====== Supplied records

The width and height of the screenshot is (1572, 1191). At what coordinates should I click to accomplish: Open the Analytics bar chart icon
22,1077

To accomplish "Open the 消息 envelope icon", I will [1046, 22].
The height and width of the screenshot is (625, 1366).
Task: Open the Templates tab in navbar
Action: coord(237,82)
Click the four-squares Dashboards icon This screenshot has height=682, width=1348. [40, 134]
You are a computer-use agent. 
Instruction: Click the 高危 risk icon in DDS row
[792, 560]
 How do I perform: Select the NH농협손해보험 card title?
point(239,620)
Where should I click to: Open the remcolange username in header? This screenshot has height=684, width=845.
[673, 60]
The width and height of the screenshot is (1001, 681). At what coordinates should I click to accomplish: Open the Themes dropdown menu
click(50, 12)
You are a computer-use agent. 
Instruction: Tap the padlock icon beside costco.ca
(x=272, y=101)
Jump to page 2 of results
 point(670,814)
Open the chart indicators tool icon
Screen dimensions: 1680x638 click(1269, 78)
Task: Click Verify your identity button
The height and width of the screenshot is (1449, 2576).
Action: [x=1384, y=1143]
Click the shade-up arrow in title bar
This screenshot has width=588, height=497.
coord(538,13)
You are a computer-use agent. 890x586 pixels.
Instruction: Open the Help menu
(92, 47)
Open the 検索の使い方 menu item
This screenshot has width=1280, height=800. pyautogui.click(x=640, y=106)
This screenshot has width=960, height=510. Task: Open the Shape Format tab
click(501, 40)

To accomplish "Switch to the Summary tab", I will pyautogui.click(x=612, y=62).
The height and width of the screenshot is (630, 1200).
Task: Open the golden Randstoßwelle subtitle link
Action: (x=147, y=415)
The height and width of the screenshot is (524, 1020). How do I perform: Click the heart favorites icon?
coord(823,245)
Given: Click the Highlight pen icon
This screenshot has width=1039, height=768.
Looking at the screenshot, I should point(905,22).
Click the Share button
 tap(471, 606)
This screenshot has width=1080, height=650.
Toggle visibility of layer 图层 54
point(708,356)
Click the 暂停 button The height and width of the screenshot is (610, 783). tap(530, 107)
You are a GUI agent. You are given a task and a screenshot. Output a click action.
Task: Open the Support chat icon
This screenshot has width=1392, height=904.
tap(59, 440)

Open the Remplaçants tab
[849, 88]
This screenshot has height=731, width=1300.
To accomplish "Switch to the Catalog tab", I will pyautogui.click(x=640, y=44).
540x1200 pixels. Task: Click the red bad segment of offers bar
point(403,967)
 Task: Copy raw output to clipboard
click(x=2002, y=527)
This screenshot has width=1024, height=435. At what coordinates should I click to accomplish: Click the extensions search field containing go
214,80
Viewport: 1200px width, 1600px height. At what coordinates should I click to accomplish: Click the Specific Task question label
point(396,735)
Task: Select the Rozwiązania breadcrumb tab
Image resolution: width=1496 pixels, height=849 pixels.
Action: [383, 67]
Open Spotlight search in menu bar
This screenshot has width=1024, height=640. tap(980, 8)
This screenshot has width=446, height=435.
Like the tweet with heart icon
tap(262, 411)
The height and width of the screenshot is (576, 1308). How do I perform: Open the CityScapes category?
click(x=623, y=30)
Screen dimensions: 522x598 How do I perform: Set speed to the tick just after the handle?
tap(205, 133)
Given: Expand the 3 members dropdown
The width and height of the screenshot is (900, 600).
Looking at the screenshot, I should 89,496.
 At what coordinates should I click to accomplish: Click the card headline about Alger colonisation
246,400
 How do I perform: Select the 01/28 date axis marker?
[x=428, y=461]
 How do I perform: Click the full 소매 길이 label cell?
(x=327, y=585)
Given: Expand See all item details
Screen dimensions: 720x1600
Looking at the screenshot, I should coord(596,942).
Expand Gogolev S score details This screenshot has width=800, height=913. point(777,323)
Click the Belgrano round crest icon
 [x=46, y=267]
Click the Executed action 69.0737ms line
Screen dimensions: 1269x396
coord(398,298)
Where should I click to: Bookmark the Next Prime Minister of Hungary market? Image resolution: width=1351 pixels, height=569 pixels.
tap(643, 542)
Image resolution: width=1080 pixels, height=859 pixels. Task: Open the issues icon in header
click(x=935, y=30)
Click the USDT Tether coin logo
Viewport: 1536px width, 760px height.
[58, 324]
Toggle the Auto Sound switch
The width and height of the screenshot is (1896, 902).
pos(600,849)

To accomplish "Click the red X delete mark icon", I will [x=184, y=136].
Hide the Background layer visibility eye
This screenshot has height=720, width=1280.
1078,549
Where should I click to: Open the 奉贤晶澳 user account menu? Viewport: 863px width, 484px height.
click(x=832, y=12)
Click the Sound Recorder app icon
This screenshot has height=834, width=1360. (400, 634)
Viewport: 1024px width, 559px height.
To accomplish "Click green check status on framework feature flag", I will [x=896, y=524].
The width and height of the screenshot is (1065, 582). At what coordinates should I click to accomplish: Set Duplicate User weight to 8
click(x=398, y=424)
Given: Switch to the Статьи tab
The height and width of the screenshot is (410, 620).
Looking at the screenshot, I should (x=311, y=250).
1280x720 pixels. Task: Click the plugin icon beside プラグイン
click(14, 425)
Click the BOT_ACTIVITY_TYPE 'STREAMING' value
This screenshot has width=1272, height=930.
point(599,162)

============

Work order
Copy down the complete data exactly as supplied.

Answer to this problem
The width and height of the screenshot is (1572, 1191). At what coordinates should I click to accomplish: Open the Analytics bar chart icon
22,1077

To accomplish "Open the 消息 envelope icon", I will [1046, 22].
The height and width of the screenshot is (625, 1366).
Task: Open the Templates tab in navbar
Action: coord(237,82)
Click the four-squares Dashboards icon This screenshot has height=682, width=1348. [40, 134]
You are a computer-use agent. 
Instruction: Click the 高危 risk icon in DDS row
[792, 560]
 How do I perform: Select the NH농협손해보험 card title?
point(239,620)
Where should I click to: Open the remcolange username in header? This screenshot has height=684, width=845.
[673, 60]
The width and height of the screenshot is (1001, 681). At what coordinates should I click to accomplish: Open the Themes dropdown menu
click(50, 12)
You are a computer-use agent. 
Instruction: Tap the padlock icon beside costco.ca
(x=272, y=101)
Jump to page 2 of results
 point(670,814)
Open the chart indicators tool icon
Screen dimensions: 1680x638 click(1269, 78)
Task: Click Verify your identity button
The height and width of the screenshot is (1449, 2576).
Action: [x=1384, y=1143]
Click the shade-up arrow in title bar
This screenshot has width=588, height=497.
coord(538,13)
You are a computer-use agent. 890x586 pixels.
Instruction: Open the Help menu
(92, 47)
Open the 検索の使い方 menu item
This screenshot has width=1280, height=800. pyautogui.click(x=640, y=106)
This screenshot has width=960, height=510. Task: Open the Shape Format tab
click(501, 40)

To accomplish "Switch to the Summary tab", I will pyautogui.click(x=612, y=62).
The height and width of the screenshot is (630, 1200).
Task: Open the golden Randstoßwelle subtitle link
Action: (x=147, y=415)
The height and width of the screenshot is (524, 1020). How do I perform: Click the heart favorites icon?
coord(823,245)
Given: Click the Highlight pen icon
This screenshot has width=1039, height=768.
Looking at the screenshot, I should point(905,22).
Click the Share button
 tap(471, 606)
This screenshot has width=1080, height=650.
Toggle visibility of layer 图层 54
point(708,356)
Click the 暂停 button The height and width of the screenshot is (610, 783). tap(530, 107)
You are a GUI agent. You are given a task and a screenshot. Output a click action.
Task: Open the Support chat icon
This screenshot has width=1392, height=904.
tap(59, 440)

Open the Remplaçants tab
[849, 88]
This screenshot has height=731, width=1300.
To accomplish "Switch to the Catalog tab", I will pyautogui.click(x=640, y=44).
540x1200 pixels. Task: Click the red bad segment of offers bar
point(403,967)
 Task: Copy raw output to clipboard
click(x=2002, y=527)
This screenshot has width=1024, height=435. At what coordinates should I click to accomplish: Click the extensions search field containing go
214,80
Viewport: 1200px width, 1600px height. At what coordinates should I click to accomplish: Click the Specific Task question label
point(396,735)
Task: Select the Rozwiązania breadcrumb tab
Image resolution: width=1496 pixels, height=849 pixels.
Action: [383, 67]
Open Spotlight search in menu bar
This screenshot has width=1024, height=640. tap(980, 8)
This screenshot has width=446, height=435.
Like the tweet with heart icon
tap(262, 411)
The height and width of the screenshot is (576, 1308). How do I perform: Open the CityScapes category?
click(x=623, y=30)
Screen dimensions: 522x598 How do I perform: Set speed to the tick just after the handle?
tap(205, 133)
Given: Expand the 3 members dropdown
The width and height of the screenshot is (900, 600).
Looking at the screenshot, I should 89,496.
 At what coordinates should I click to accomplish: Click the card headline about Alger colonisation
246,400
 How do I perform: Select the 01/28 date axis marker?
[x=428, y=461]
 How do I perform: Click the full 소매 길이 label cell?
(x=327, y=585)
Given: Expand See all item details
Screen dimensions: 720x1600
Looking at the screenshot, I should coord(596,942).
Expand Gogolev S score details This screenshot has width=800, height=913. point(777,323)
Click the Belgrano round crest icon
 [x=46, y=267]
Click the Executed action 69.0737ms line
Screen dimensions: 1269x396
coord(398,298)
Where should I click to: Bookmark the Next Prime Minister of Hungary market? Image resolution: width=1351 pixels, height=569 pixels.
tap(643, 542)
Image resolution: width=1080 pixels, height=859 pixels. Task: Open the issues icon in header
click(x=935, y=30)
Click the USDT Tether coin logo
Viewport: 1536px width, 760px height.
[58, 324]
Toggle the Auto Sound switch
The width and height of the screenshot is (1896, 902).
pos(600,849)

To accomplish "Click the red X delete mark icon", I will [x=184, y=136].
Hide the Background layer visibility eye
This screenshot has height=720, width=1280.
1078,549
Where should I click to: Open the 奉贤晶澳 user account menu? Viewport: 863px width, 484px height.
click(x=832, y=12)
Click the Sound Recorder app icon
This screenshot has height=834, width=1360. (400, 634)
Viewport: 1024px width, 559px height.
To accomplish "Click green check status on framework feature flag", I will [x=896, y=524].
The width and height of the screenshot is (1065, 582). At what coordinates should I click to accomplish: Set Duplicate User weight to 8
click(x=398, y=424)
Given: Switch to the Статьи tab
The height and width of the screenshot is (410, 620).
Looking at the screenshot, I should (x=311, y=250).
1280x720 pixels. Task: Click the plugin icon beside プラグイン
click(14, 425)
Click the BOT_ACTIVITY_TYPE 'STREAMING' value
This screenshot has width=1272, height=930.
point(599,162)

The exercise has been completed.